* start Supplied records *

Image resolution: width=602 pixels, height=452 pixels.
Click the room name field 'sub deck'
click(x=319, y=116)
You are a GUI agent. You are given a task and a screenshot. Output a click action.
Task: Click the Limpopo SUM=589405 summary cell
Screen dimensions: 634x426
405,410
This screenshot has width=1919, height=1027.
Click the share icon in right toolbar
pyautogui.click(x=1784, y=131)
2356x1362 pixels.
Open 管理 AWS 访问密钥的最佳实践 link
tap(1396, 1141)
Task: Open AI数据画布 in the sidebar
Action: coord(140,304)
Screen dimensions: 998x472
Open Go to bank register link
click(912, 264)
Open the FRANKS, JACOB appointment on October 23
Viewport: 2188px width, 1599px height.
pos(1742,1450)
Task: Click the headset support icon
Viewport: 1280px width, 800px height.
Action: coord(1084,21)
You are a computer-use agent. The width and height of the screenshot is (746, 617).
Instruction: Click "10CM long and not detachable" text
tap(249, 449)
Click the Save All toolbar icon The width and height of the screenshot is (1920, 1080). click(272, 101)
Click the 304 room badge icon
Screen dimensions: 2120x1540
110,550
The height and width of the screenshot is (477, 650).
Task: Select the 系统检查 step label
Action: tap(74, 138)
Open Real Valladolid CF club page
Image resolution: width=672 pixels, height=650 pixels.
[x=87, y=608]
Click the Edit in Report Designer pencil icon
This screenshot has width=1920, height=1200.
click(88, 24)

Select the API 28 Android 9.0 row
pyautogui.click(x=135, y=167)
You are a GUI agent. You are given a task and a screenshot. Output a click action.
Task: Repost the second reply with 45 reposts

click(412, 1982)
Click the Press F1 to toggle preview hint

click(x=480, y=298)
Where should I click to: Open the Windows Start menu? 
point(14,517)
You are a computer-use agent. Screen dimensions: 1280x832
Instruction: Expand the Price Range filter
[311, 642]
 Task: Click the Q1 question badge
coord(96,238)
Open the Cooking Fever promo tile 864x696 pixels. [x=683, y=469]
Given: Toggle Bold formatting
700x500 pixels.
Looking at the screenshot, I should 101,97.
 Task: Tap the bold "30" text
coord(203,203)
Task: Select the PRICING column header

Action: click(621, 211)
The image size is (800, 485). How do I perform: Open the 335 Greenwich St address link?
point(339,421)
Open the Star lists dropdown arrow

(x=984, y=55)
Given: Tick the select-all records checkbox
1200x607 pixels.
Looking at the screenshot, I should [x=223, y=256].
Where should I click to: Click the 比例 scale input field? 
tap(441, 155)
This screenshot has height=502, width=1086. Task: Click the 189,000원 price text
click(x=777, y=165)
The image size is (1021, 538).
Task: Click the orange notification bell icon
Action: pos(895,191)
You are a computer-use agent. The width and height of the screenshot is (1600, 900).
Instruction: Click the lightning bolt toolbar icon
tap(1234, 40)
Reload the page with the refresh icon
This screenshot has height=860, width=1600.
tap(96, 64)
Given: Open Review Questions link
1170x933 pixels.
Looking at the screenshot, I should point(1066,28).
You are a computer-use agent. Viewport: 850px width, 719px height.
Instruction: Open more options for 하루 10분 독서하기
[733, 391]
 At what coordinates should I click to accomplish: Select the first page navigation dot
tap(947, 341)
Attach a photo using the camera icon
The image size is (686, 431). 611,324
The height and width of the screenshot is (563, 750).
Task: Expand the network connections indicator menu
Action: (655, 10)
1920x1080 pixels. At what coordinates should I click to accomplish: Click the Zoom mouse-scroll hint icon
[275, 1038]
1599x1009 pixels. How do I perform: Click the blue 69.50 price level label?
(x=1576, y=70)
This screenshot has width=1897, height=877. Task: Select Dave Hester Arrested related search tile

* end Supplied records *

#### Work instructions
Lay out every line above as a numbered list, leaving out the blank lines.

#### Solution
1. Image resolution: width=602 pixels, height=452 pixels.
2. Click the room name field 'sub deck'
3. click(x=319, y=116)
4. You are a GUI agent. You are given a task and a screenshot. Output a click action.
5. Task: Click the Limpopo SUM=589405 summary cell
6. Screen dimensions: 634x426
7. 405,410
8. This screenshot has width=1919, height=1027.
9. Click the share icon in right toolbar
10. pyautogui.click(x=1784, y=131)
11. 2356x1362 pixels.
12. Open 管理 AWS 访问密钥的最佳实践 link
13. tap(1396, 1141)
14. Task: Open AI数据画布 in the sidebar
15. Action: coord(140,304)
16. Screen dimensions: 998x472
17. Open Go to bank register link
18. click(912, 264)
19. Open the FRANKS, JACOB appointment on October 23
20. Viewport: 2188px width, 1599px height.
21. pos(1742,1450)
22. Task: Click the headset support icon
23. Viewport: 1280px width, 800px height.
24. Action: coord(1084,21)
25. You are a computer-use agent. The width and height of the screenshot is (746, 617).
26. Instruction: Click "10CM long and not detachable" text
27. tap(249, 449)
28. Click the Save All toolbar icon The width and height of the screenshot is (1920, 1080). click(272, 101)
29. Click the 304 room badge icon
30. Screen dimensions: 2120x1540
31. 110,550
32. The height and width of the screenshot is (477, 650).
33. Task: Select the 系统检查 step label
34. Action: tap(74, 138)
35. Open Real Valladolid CF club page
36. Image resolution: width=672 pixels, height=650 pixels.
37. [x=87, y=608]
38. Click the Edit in Report Designer pencil icon
39. This screenshot has width=1920, height=1200.
40. click(88, 24)
41. Select the API 28 Android 9.0 row
42. pyautogui.click(x=135, y=167)
43. You are a GUI agent. You are given a task and a screenshot. Output a click action.
44. Task: Repost the second reply with 45 reposts
45. click(412, 1982)
46. Click the Press F1 to toggle preview hint
47. click(x=480, y=298)
48. Where should I click to: Open the Windows Start menu? 
49. point(14,517)
50. You are a computer-use agent. Screen dimensions: 1280x832
51. Instruction: Expand the Price Range filter
52. [311, 642]
53.  Task: Click the Q1 question badge
54. coord(96,238)
55. Open the Cooking Fever promo tile 864x696 pixels. [x=683, y=469]
56. Given: Toggle Bold formatting
57. 700x500 pixels.
58. Looking at the screenshot, I should 101,97.
59.  Task: Tap the bold "30" text
60. coord(203,203)
61. Task: Select the PRICING column header
62. Action: click(621, 211)
63. The image size is (800, 485). How do I perform: Open the 335 Greenwich St address link?
64. point(339,421)
65. Open the Star lists dropdown arrow
66. (x=984, y=55)
67. Given: Tick the select-all records checkbox
68. 1200x607 pixels.
69. Looking at the screenshot, I should [x=223, y=256].
70. Where should I click to: Click the 比例 scale input field? 
71. tap(441, 155)
72. This screenshot has height=502, width=1086. Task: Click the 189,000원 price text
73. click(x=777, y=165)
74. The image size is (1021, 538).
75. Task: Click the orange notification bell icon
76. Action: pos(895,191)
77. You are a computer-use agent. The width and height of the screenshot is (1600, 900).
78. Instruction: Click the lightning bolt toolbar icon
79. tap(1234, 40)
80. Reload the page with the refresh icon
81. This screenshot has height=860, width=1600.
82. tap(96, 64)
83. Given: Open Review Questions link
84. 1170x933 pixels.
85. Looking at the screenshot, I should point(1066,28).
86. You are a computer-use agent. Viewport: 850px width, 719px height.
87. Instruction: Open more options for 하루 10분 독서하기
88. [733, 391]
89.  At what coordinates should I click to accomplish: Select the first page navigation dot
90. tap(947, 341)
91. Attach a photo using the camera icon
92. The image size is (686, 431). 611,324
93. The height and width of the screenshot is (563, 750).
94. Task: Expand the network connections indicator menu
95. Action: (655, 10)
96. 1920x1080 pixels. At what coordinates should I click to accomplish: Click the Zoom mouse-scroll hint icon
97. [275, 1038]
98. 1599x1009 pixels. How do I perform: Click the blue 69.50 price level label?
99. (x=1576, y=70)
100. This screenshot has width=1897, height=877. Task: Select Dave Hester Arrested related search tile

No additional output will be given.